Шрифт:
Интервал:
Закладка:
Тишина. Лишь изредка послышится скрипучий вскрик улара* или заворчит вдали набирающая силу лавина.
Горы, как не любить вас. И мы ступаем в ваши заоблачные чертоги с распахнутой настежь душой.
Добрых вам спутников, романтики гор. Единомышленников и собратьев. Не соперников…
Дай вам Бог…
……………..
Год одна тысяча девятьсот шестьдесят восьмой.
Горбачусь инженером-проектировщиком в прославленном ленинградском ТЯЖПРОМЭЛЕКТРОПРОЕКТЕ. Корплю над чертежами, и оттягиваюсь на перекурах.
И вот однажды, перекуривая, случайно узнаю, что в нашем проектном водится такой инженер Андрей Владимирович Тимофеев. Между прочим, мастер спорта по альпинизму и тренер сборной ленинградского областного "ТРУДа"…
Познакомились.
— Тары-бары, — и прославленный альпинист, именем которого назван шестёрочный** маршрут по стене страшноватой, но обольстительнейшей Шхары***, приглашает меня потренироваться. В сборную ленинградского "ТРУДа". Не слабо, да?
И в спортзале на динамовской базе, и на кроссах в Кавголово, и на приозёрских скалах я на равных с бывалыми альпинистами-тимофеевцами до седьмого пота упражняюсь в иезуитских трюках, придуманных мастером, бегаю по пересечёнке, лазаю.
А после тренировок тороплюсь на электричку домой. И упускаю возможность поближе познакомиться с командой. И сегодня не могу вспомнить ни одного имени, хотя, — замечу в скобках — буквально всё, что касается моих бакинских спартаковских друзей, бережно храню и лелею в заповедниках благодарной памяти.
Но вернёмся к повествованию.
По результатам тренировочных сборов я был зачислен в основной состав.

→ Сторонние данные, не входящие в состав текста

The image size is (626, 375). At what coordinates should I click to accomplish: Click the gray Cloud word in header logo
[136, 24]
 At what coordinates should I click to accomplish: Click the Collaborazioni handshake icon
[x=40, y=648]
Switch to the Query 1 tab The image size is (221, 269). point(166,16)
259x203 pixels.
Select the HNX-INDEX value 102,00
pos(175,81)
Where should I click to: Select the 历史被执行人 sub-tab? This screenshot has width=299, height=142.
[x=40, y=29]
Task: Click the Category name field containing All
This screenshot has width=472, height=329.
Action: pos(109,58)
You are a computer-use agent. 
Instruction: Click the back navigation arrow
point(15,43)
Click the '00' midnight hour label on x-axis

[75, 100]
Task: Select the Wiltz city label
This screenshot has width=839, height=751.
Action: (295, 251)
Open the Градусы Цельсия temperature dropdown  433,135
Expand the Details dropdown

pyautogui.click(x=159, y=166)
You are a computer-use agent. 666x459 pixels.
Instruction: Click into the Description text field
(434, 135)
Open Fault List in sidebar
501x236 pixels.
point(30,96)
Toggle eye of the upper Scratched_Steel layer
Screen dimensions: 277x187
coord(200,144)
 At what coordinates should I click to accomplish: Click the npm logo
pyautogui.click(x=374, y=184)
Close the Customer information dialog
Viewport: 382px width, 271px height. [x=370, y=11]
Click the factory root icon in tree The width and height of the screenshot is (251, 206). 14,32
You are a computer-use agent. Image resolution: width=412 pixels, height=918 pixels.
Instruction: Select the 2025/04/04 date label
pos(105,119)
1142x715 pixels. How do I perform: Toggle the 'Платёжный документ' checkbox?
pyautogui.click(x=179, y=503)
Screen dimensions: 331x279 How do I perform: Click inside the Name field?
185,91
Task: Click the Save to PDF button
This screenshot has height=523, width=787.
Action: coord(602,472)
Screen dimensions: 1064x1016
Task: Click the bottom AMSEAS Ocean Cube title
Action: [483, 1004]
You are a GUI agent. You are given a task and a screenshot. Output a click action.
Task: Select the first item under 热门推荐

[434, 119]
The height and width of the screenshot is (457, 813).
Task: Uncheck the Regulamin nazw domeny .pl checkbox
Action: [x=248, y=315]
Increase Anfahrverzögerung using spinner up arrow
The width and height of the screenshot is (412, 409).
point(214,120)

И в конце июня одна тысяча девятьсот шестьдесят девятого года мы выехали на Кавказ. На базу альплагеря "Безенги".
Приехали в пересменок. Лагерь непривычно малолюден. Заезд участников ещё не начался. Мы — первые…
Интенсивная акклиматизация, тренировки. Снег. Лёд. Скалы.
Знаменитое безенгийское Футбольное поле. Ледниковое плато, окантованное отвесными стенами. Скальная тренировка.
Идём по маркированным маршрутам связками по двое. Я — новичок в команде — второй на страховочной верёвке.
Ведущий передвигается легко, забивая по ходу крючья. Я страхую, стараясь вовремя и на необходимую слабину выдавать верёвку.
Последние метры отвеса. Напарник скрывается за перегибом.
Иду вверх. И верёвка начинает заметно провисать.
Вот из-под ноги предательски выскальзывает живой**** камень. Срыв!
— Держи!
Остановился сам на ближней полочке. Отдышался и снова вверх.
И снова верёвка ослабевает, всё удлиняясь и удлиняясь нависающей петлёй.
А наверху — картина маслом…
Наслаждающийся сигаретой ведущий. Верёвка для самостраховки со знанием дела обмотана вокруг скального выступа, а вот другой — мой — конец её свободно зависает за край скалы. Страховочка-с?!
И я больше не верю ему.
……………………..
Первое восхождение. Погода неважнецкая, и маршрут, заявленный по четвёрке, явно усложнился.
В штатном режиме подошли к последнему участку перед вершиной. Узкий, в снежных карнизах, перешеек между массивами обрывается растворяющимися в тумане и снежной круговерти стенами.
Замираю в нерешительности. Такое мне ещё не встречалось. Как проходить? Оборачиваюсь назад, и встречаю издевательскую улыбочку связки.
И наступает кризис.
— Валера, — обращаюсь к нашему инструктору, — я дальше не пойду…
…………….
На базе обсуждается ЧП. Тимофеев уговаривает остаться, обещает послать на Гвандру:
— Ты там сделаешься профессором снежных наук.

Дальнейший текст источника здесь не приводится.